И это не пустые слова. Буквально накануне поездки случилась очередная ссора. И даже дошло до того, что Евдокимов готов был отказаться от всего (пропади пропадом посланный на оформление заявки аванс, проживание, слава Богу, оплатить ещё не успел, билеты на самолёт – тоже), и всё из-за пресловутой самоуверенности.
– Буду петь «Сказку»! – науськанная местным «кульковским» режиссёром, упрямо твердила дочь.
И тогда Евдокимов решил поставить её на место:
– Хорошо, пой, но без моего участия.
– Как?
– Да так. Я в Китай не лечу.
– Но почему?
– Извини, но я не нанимался оплачивать чужие амбиции.
И тогда Женя завелась всерьёз:
– Ах так!

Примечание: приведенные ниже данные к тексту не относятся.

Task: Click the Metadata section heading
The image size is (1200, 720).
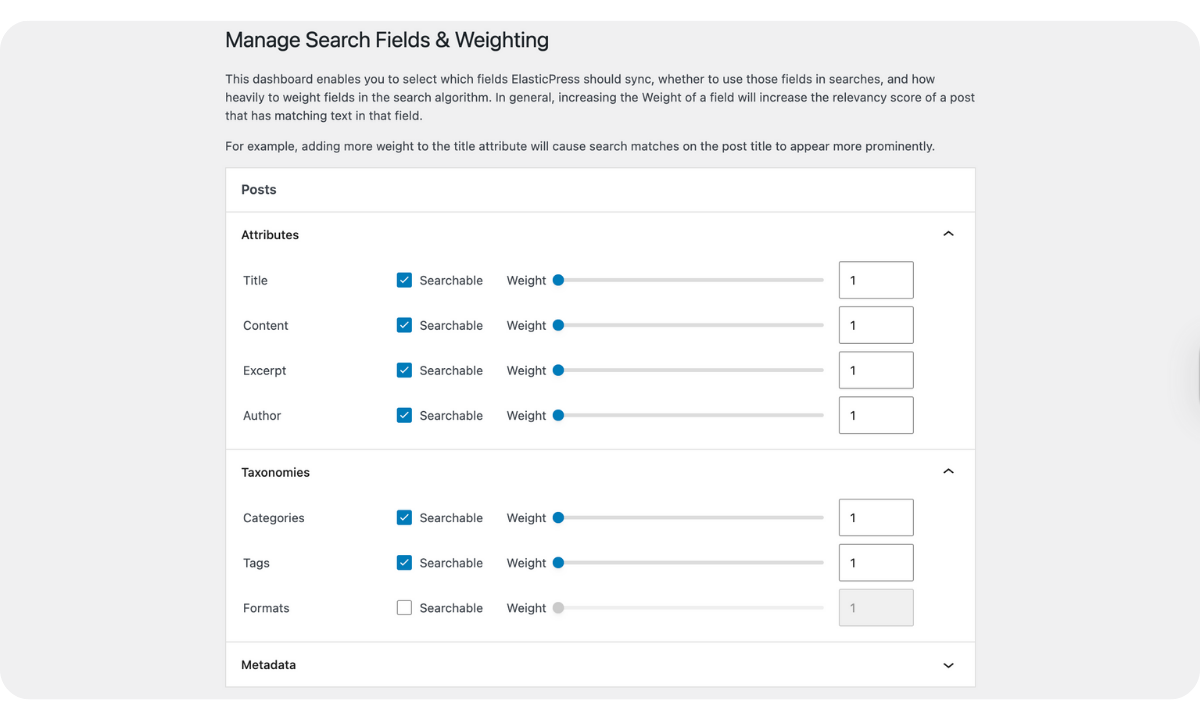Action: (268, 665)
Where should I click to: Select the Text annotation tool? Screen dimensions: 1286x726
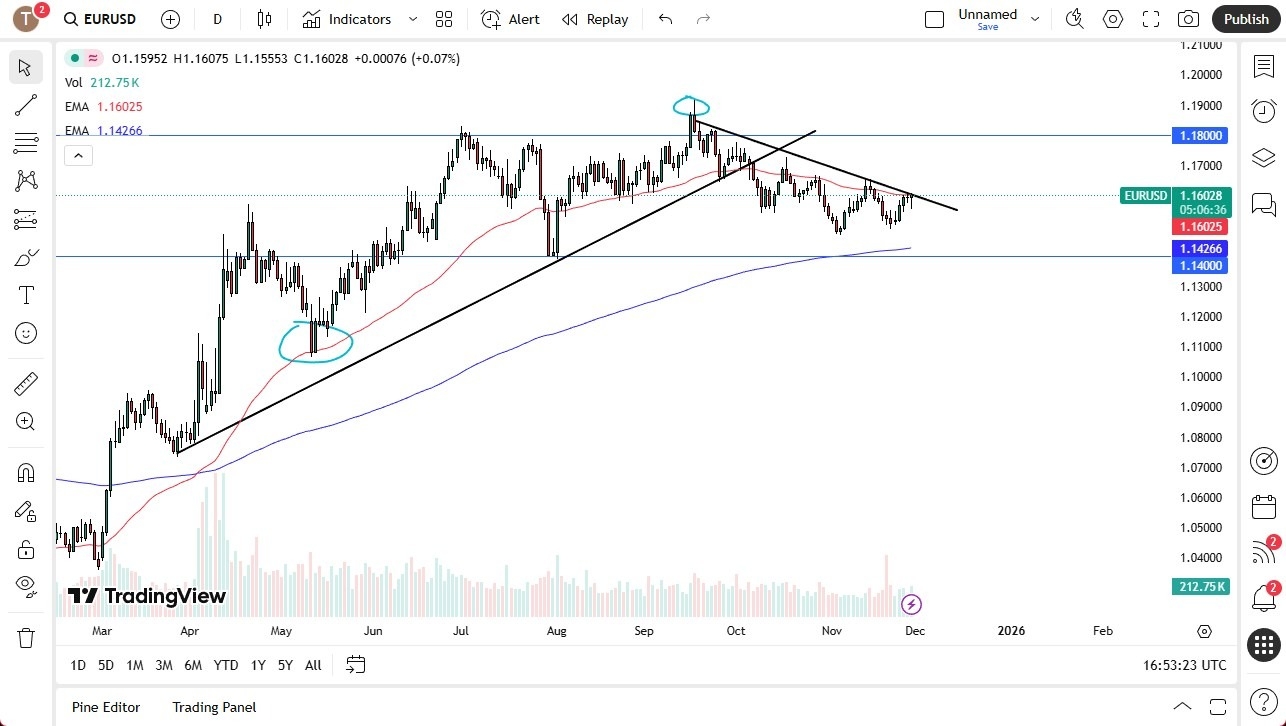click(x=25, y=294)
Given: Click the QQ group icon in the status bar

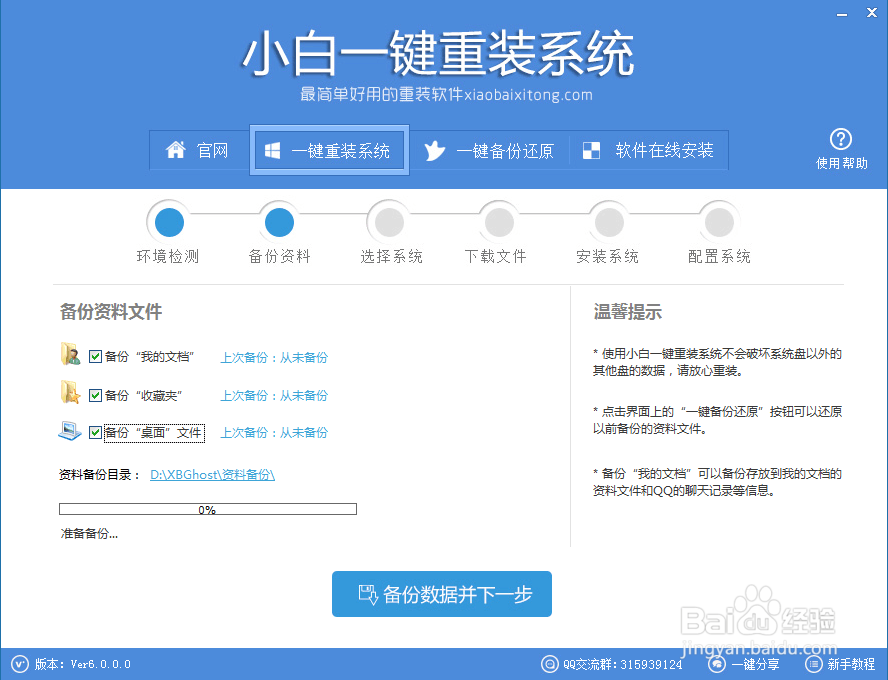Looking at the screenshot, I should point(550,664).
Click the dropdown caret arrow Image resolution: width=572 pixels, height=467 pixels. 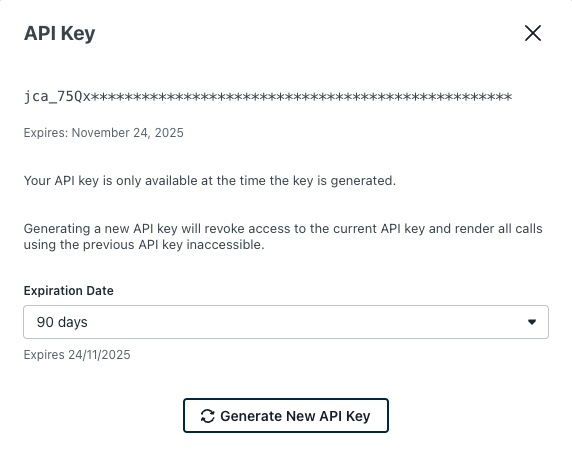coord(532,322)
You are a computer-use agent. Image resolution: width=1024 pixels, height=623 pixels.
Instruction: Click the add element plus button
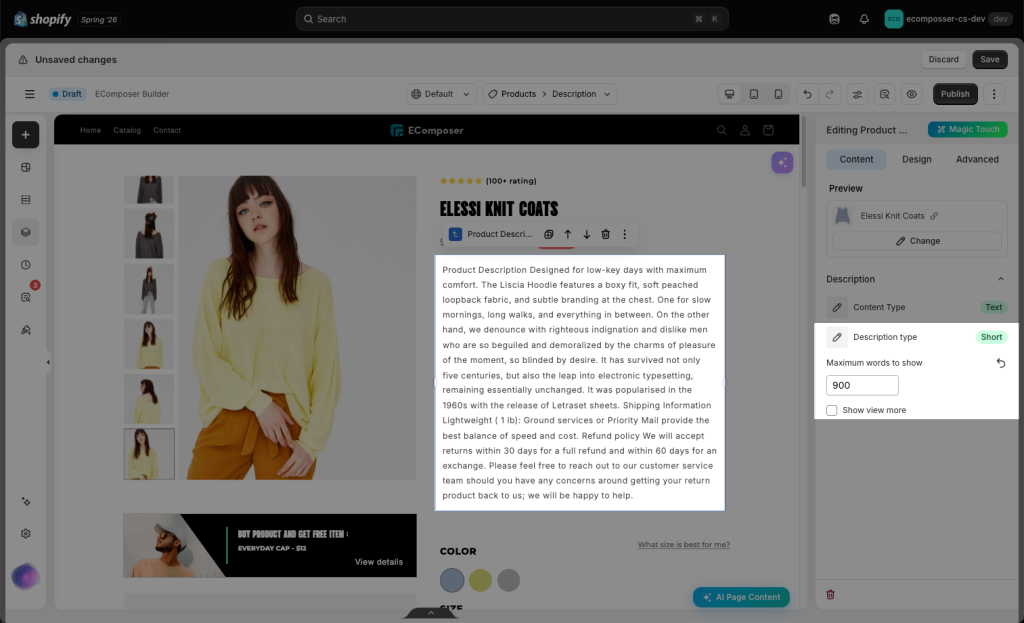click(25, 135)
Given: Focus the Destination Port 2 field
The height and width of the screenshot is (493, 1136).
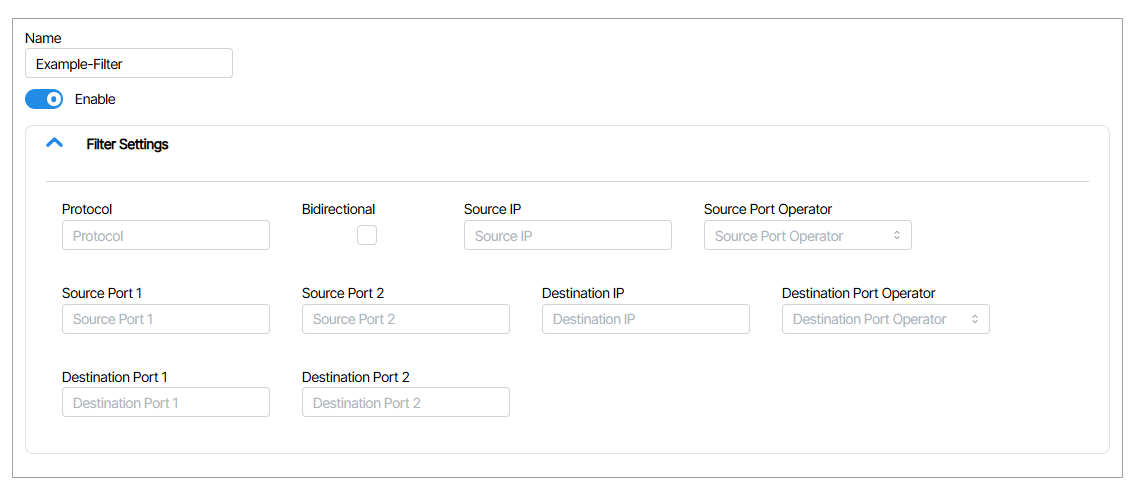Looking at the screenshot, I should pos(405,402).
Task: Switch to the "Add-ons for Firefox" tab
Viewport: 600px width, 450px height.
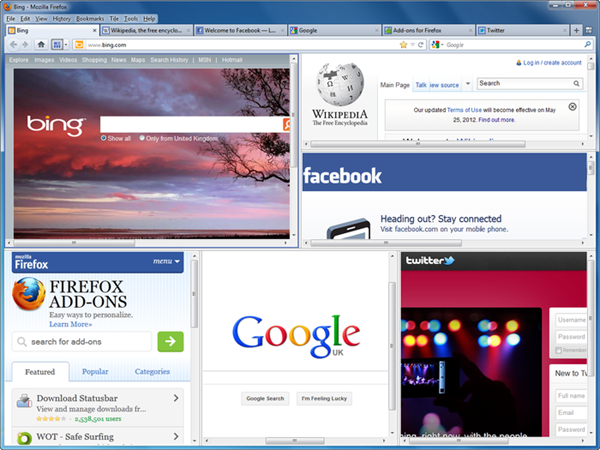Action: (x=430, y=31)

Тогда я возьму кредит и полечу одна!
– Да ради Бога!
В тот же вечер Евдокимов получил по «электронке» сумасшедшее послание, что-то вроде: «Я готова отказаться от всех благ мира ради вспыхнувшей в моём сердце надежды». И ещё: «Ты просто должен в меня верить, как верил до сих пор. Ты только верь и увидишь: я подыму Россию с колен!»
«Эка, – подумал, – куда их занесло (в одиночку она бы никогда до такого не додумалась). Да тут прямо дурдомом пахнет». И написал обстоятельный ответ, что, мол, подымать Россию с колен – удел «жириновских». «И потом, чем ты собираешься это сделать – уж не десятком ли недовведённых до ума ученических опусов?»
Два дня стояла гробовая тишина. Вселенная как будто замерла в тревожном ожидании вместе с томящейся от жары природой. Евдокимов даже облегчённо вздохнул – глядишь, и денежки останутся целыми, тем более что их постоянно не хватало, – как вдруг появляется укрощённая буря, на себя непохожая, отводящая в сторону глаза.